Every leaf switch in a leaf-spine architecture connects to every switch in the network fabric. No matter which leaf switch a server is connected to, it has to cross the same number of devices every time it connects to another server. (The only exception is when the other server is on the same leaf.) This minimizes latency and bottlenecks because each payload only has to travel to a spine switch and another leaf switch to reach its endpoint. Spine switches have high port density and form the core of the architecture.

· Spine Switches are very high-throughput, low-latency and port-dense switches that have direct high-speed (40-300Gbps) connections to each leaf switch.
· Leaf Switches are very similar to traditional TOR switches in that they are often 24 or 48 port 1, 10 or 40Gbps access layer connections, but have the increased capability of either 40, 100 or 300Gbps uplinks to each spine switch.
Why are spine-leaf architectures becoming more popular?
Given the prevalence of cloud and containerized infrastructure in modern data centers, east-west traffic continues to increase. East-west traffic moves laterally, from server to server. This shift is primarily explained by modern applications having components that are distributed across more servers or VMs.
With east-west traffic, having low-latency, optimized traffic flows is imperative for performance, especially for time-sensitive or data-intensive applications. A spine-leaf architecture aids this by ensuring traffic is always the same number of hops from its next destination, so latency is lower and predictable.
Capacity also improves because STP is no longer required. While STP enables redundant paths between two switches, only one can be active at any time. As a result, paths often become oversubscribed. Conversely, spine-leaf architectures rely on protocols such as Equal-Cost Multipath (ECPM) routing to load balance traffic across all available paths while still preventing network loops.
In addition to higher performance, spine-leaf topologies provide better scalability. Additional spine switches can be added and connected to every leaf, increasing capacity. Likewise, new leaf switches can be seamlessly inserted when port density becomes a problem. In either case, this “scale-out” of infrastructure doesn’t require any re-architecting of the network, and there is no downtime.
Limitations of Spine and Leaf Architecture
As we have advantages and benefits, we also have limitations in implementing spine-leaf architecture in our network:
1- Number of Cables – We need to run more copper or fiber cables since each leaf must be connected to every spine device.
2- Limited Hosts – The number of hosts that we can support can be limited. Spine port counts can restrict the number of leaf switch connections.

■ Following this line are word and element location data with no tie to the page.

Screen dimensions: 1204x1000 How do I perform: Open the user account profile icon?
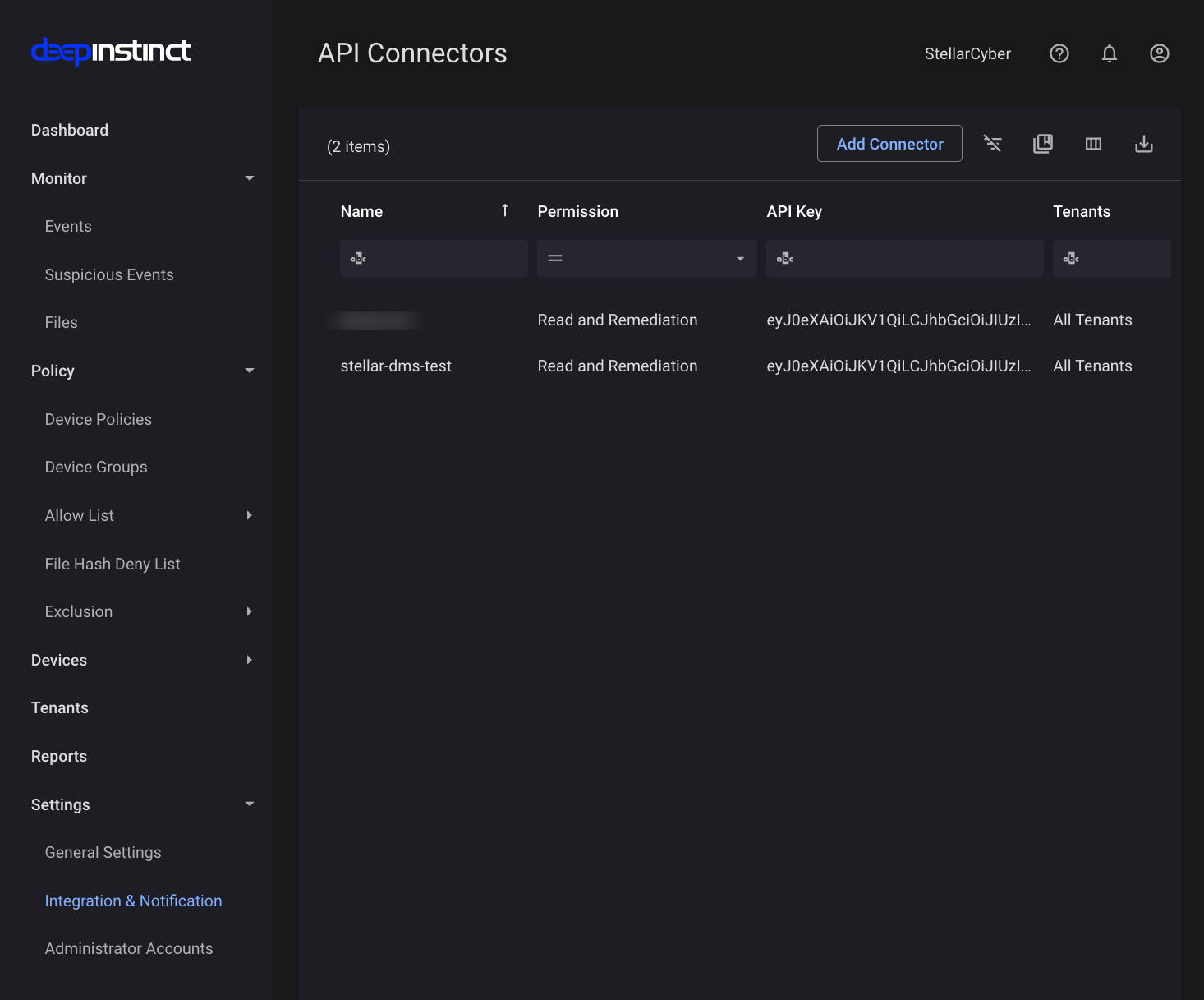click(x=1159, y=53)
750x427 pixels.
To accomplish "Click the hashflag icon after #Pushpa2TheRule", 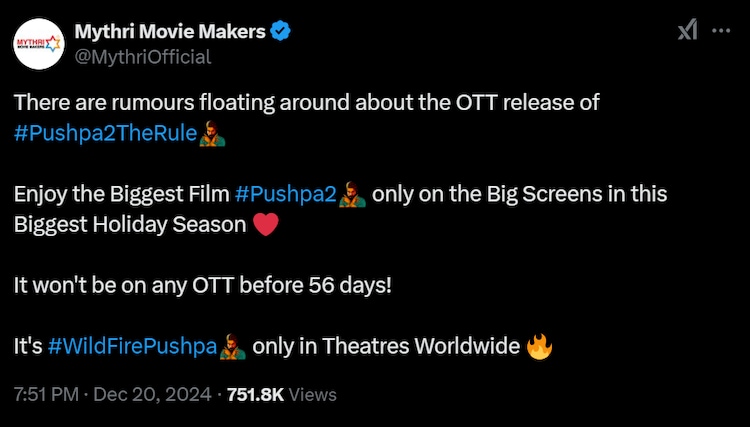I will 212,137.
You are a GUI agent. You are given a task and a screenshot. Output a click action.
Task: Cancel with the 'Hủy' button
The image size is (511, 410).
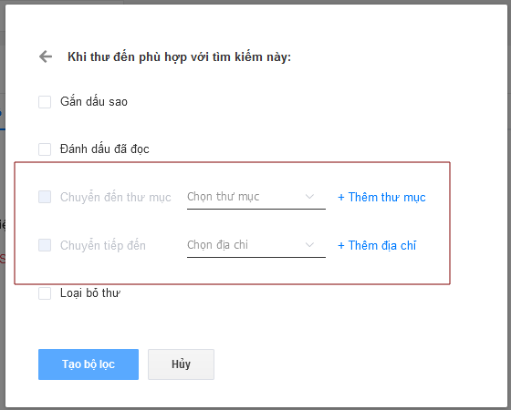181,364
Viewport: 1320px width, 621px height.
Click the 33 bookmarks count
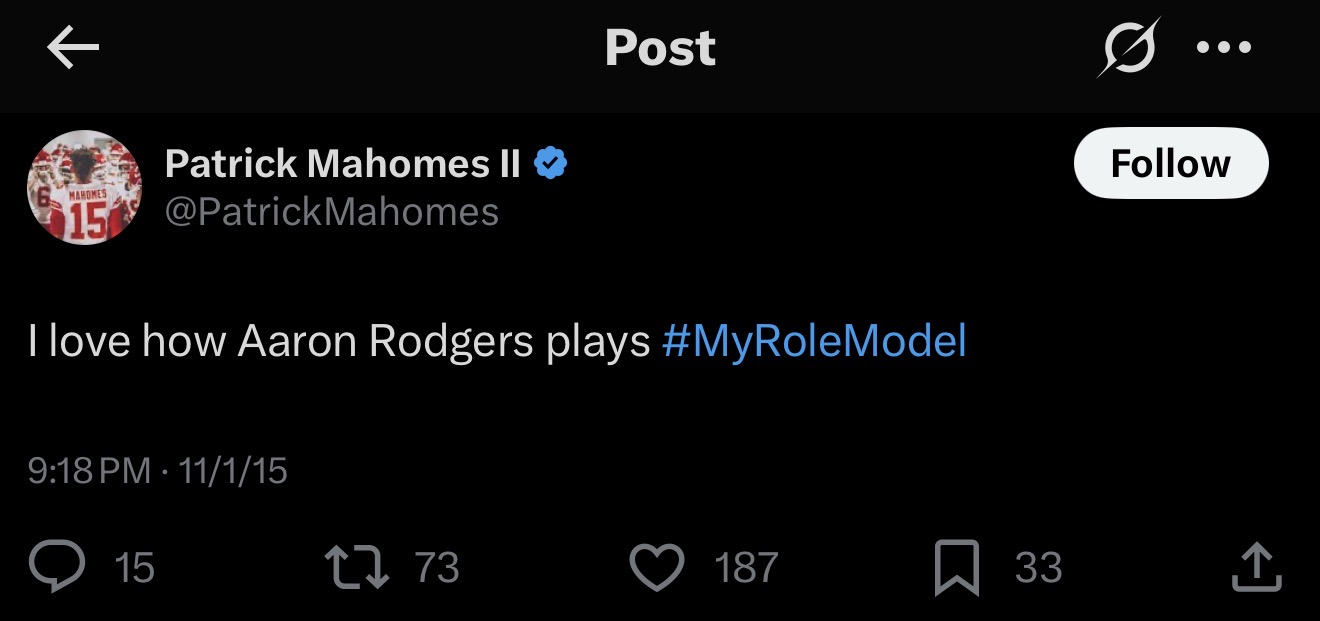1038,568
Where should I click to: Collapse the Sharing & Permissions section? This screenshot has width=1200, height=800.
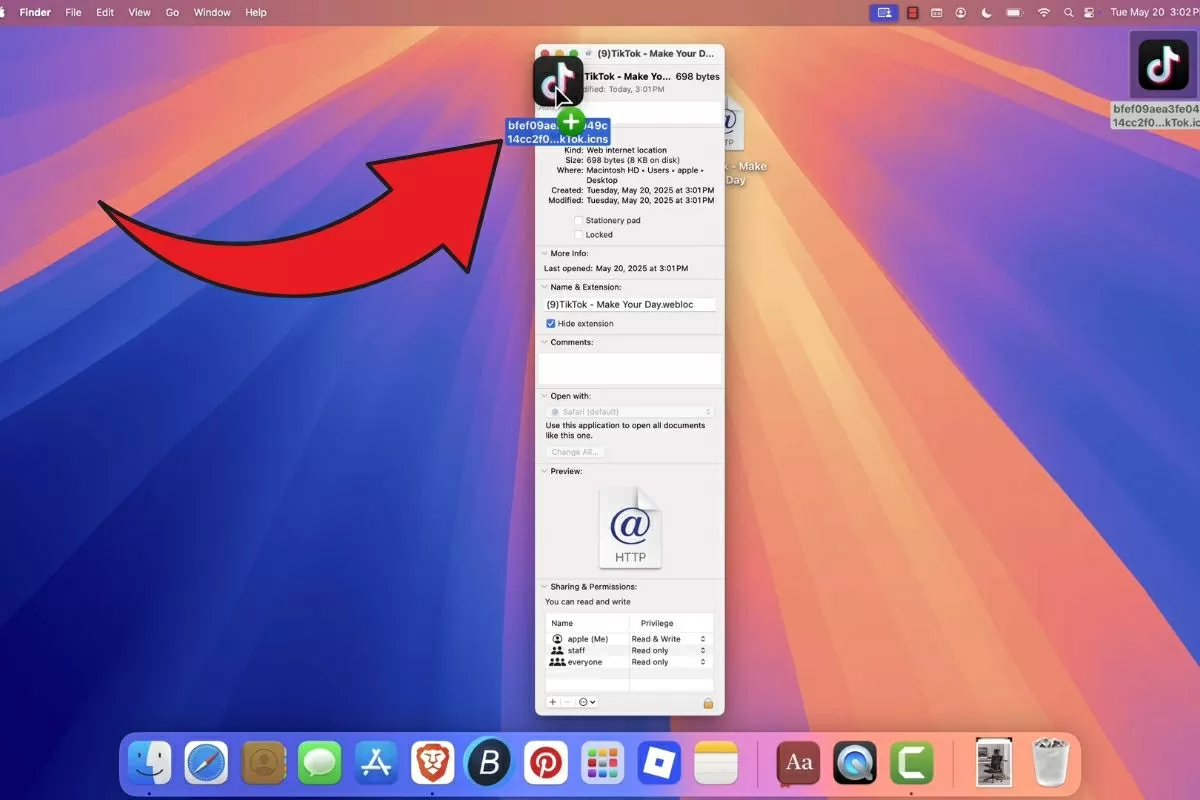click(544, 587)
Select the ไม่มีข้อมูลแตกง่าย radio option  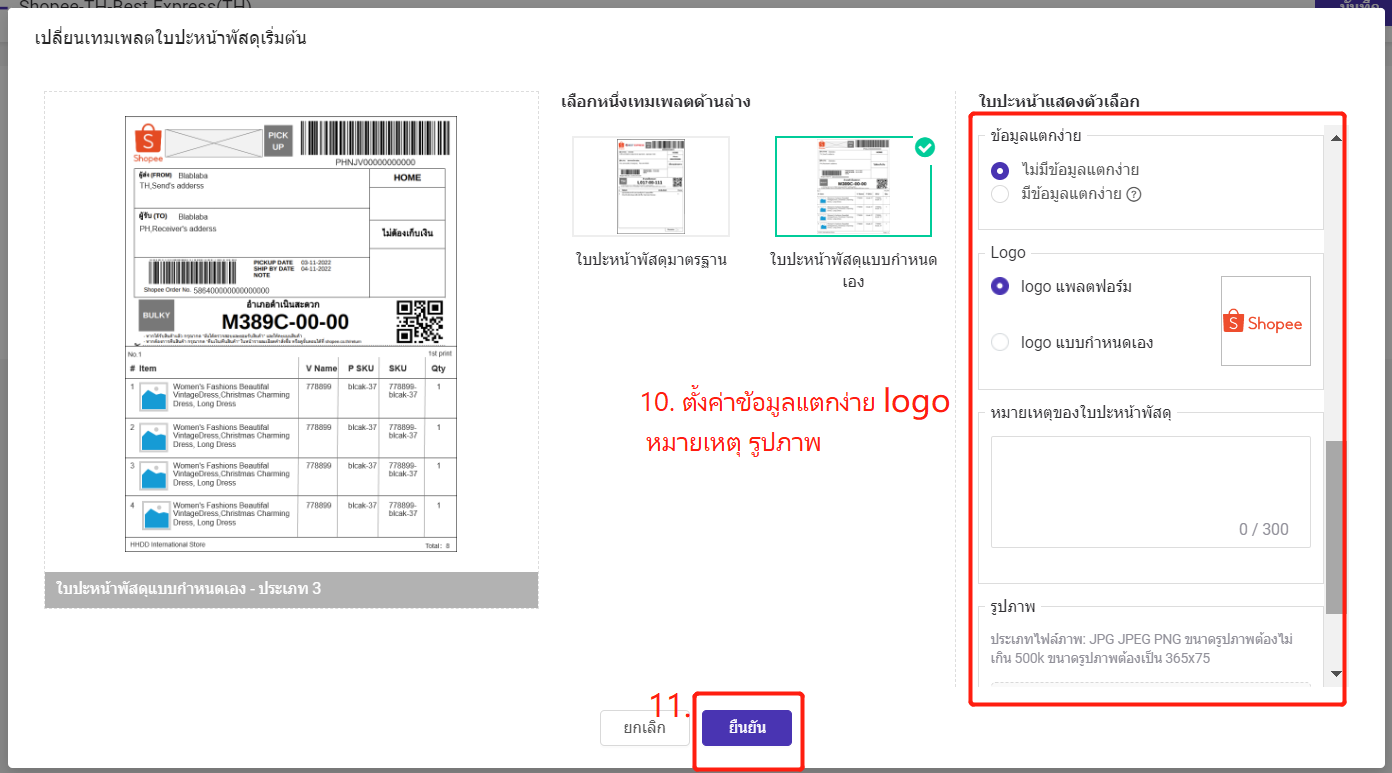[x=1000, y=170]
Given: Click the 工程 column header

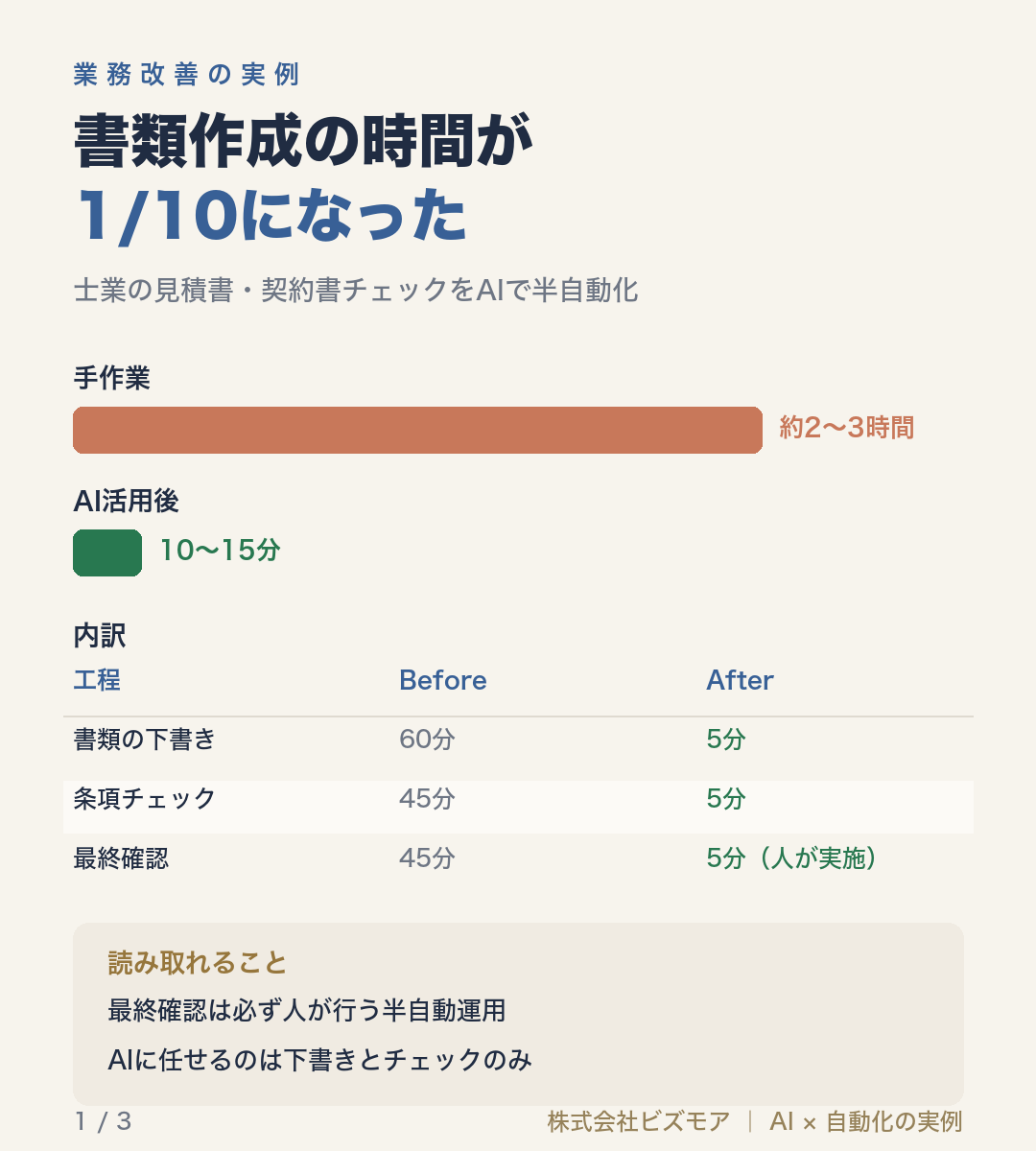Looking at the screenshot, I should pos(97,680).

As technology advances, more data center traffic is moving from server to server instead of moving in and out of the data center. As network engineers or future network engineers, we should learn to plan, build and manage spine-leaf architecture.
Summery:
It is important to understand the 2-tier leaf spine architecture as it offers unique benefits over the traditional 3-tier architecture model. With easily adaptable configurations and design, leaf-spine has improved the IT department’s management of oversubscription and scalability. Deploying leaf-spine network architecture and buying high-performance data center switches are imperative for data center managers as leaf-spine environment allows data centers to thrive while accomplishing all needs and wants of the business.